> [Activity]:
A single number is the answer: the count of lines in the records that hold the word "agent".

(Saved entries)
════

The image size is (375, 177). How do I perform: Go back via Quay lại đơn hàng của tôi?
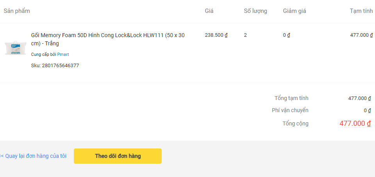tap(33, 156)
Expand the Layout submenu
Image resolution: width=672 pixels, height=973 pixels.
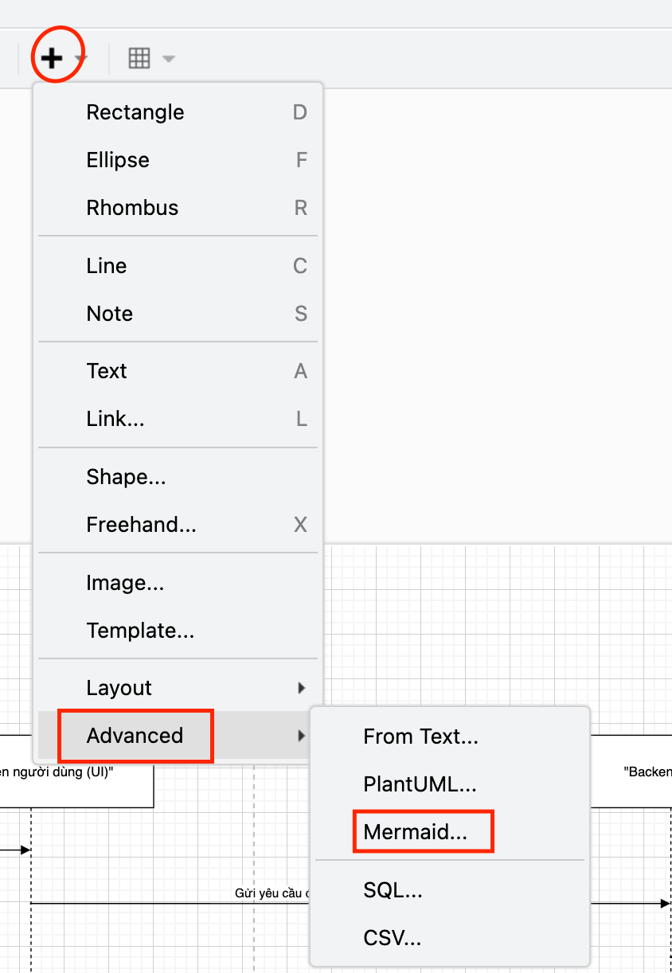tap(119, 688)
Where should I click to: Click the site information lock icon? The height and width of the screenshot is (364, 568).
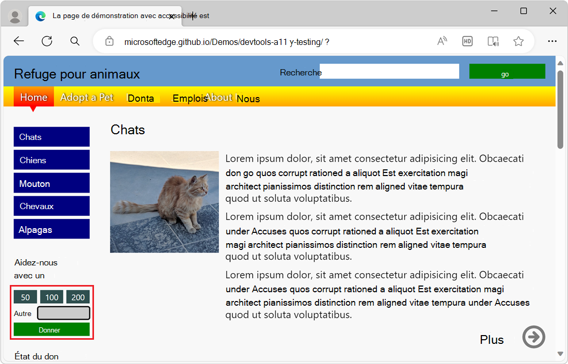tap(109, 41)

════

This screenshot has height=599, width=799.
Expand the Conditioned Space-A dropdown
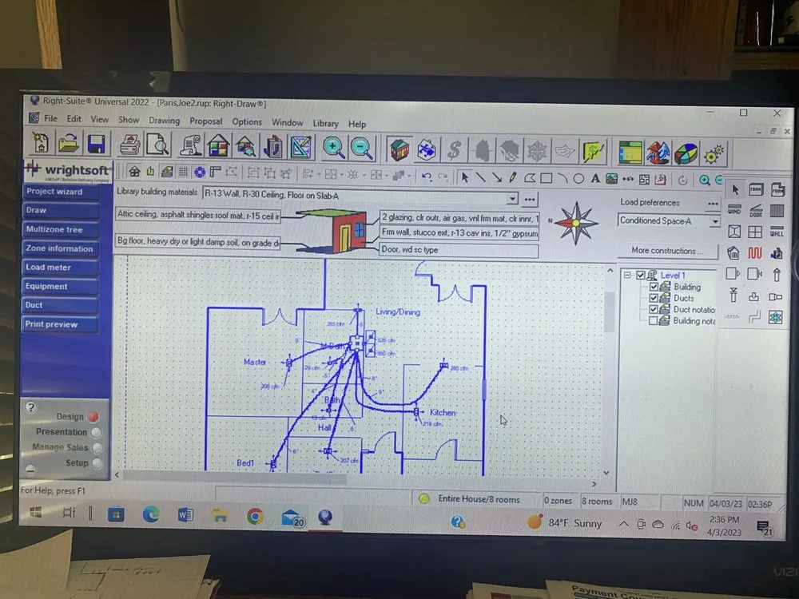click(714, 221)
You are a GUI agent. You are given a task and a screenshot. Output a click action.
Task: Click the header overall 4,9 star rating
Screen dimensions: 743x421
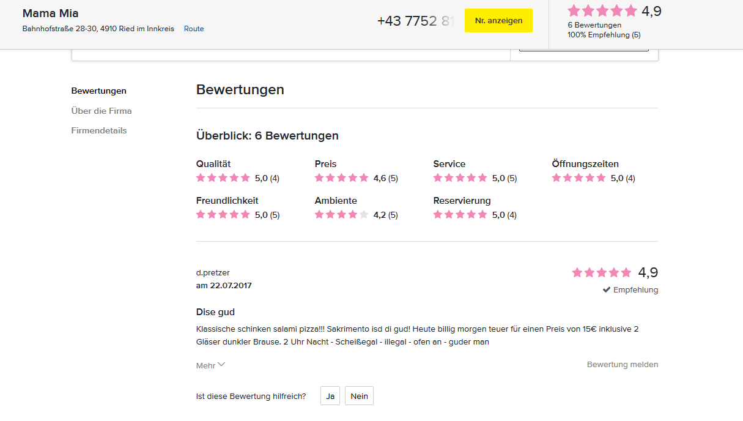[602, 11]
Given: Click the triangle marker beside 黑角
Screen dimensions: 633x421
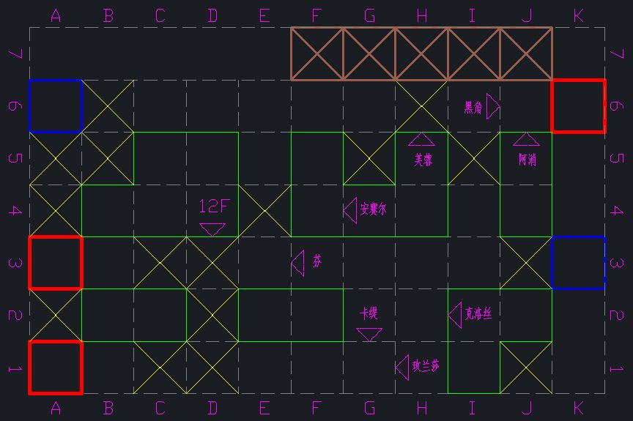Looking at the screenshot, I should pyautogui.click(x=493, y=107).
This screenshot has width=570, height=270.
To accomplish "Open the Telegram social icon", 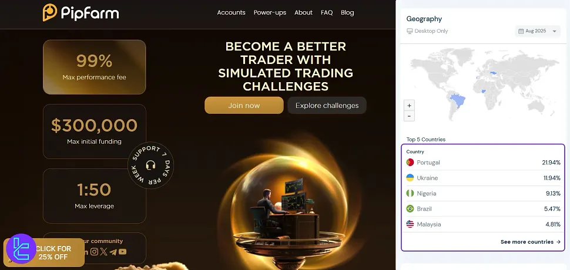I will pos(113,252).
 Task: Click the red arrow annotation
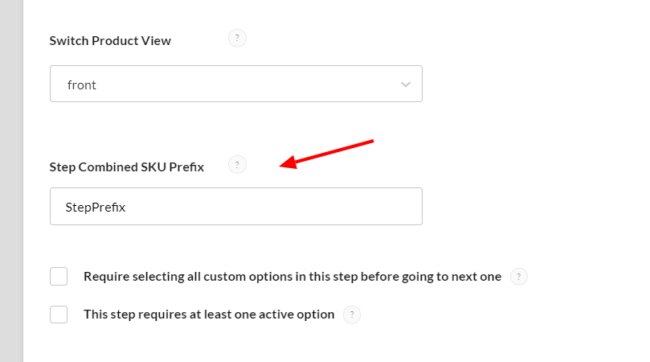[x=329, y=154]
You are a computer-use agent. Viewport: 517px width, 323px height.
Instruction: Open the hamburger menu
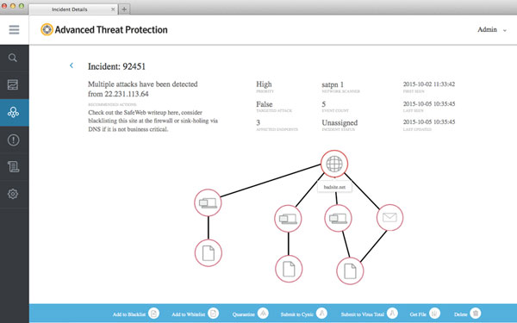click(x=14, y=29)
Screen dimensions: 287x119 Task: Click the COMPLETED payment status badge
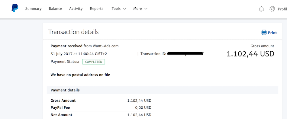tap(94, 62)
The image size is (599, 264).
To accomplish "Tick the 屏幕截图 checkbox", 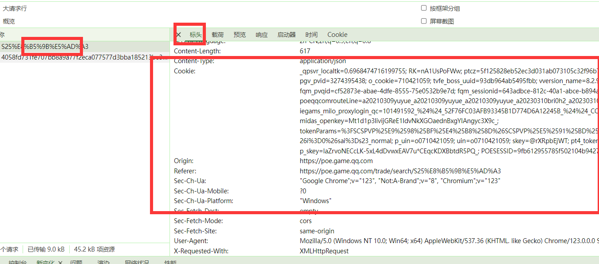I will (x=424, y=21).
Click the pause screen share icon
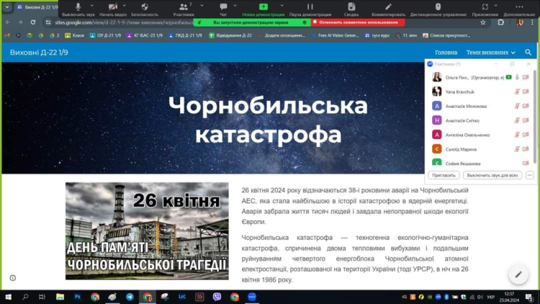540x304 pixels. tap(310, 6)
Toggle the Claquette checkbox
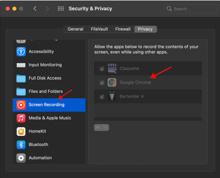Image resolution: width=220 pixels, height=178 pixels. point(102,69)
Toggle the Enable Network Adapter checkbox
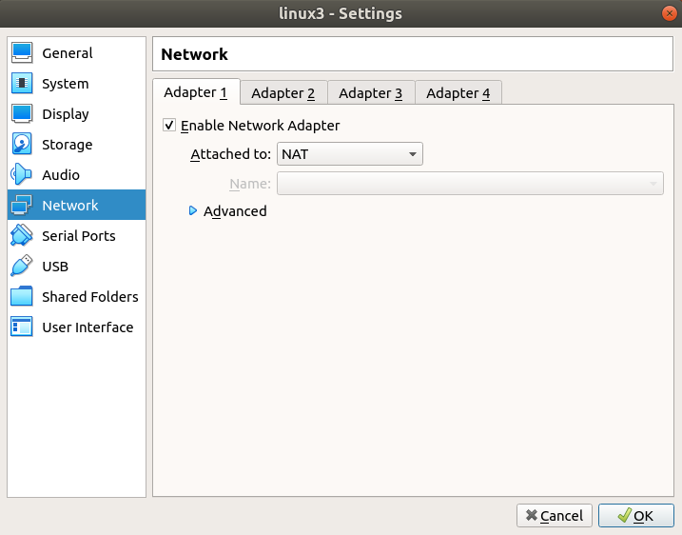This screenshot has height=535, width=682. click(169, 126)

════

> [Answer to this exercise]:
2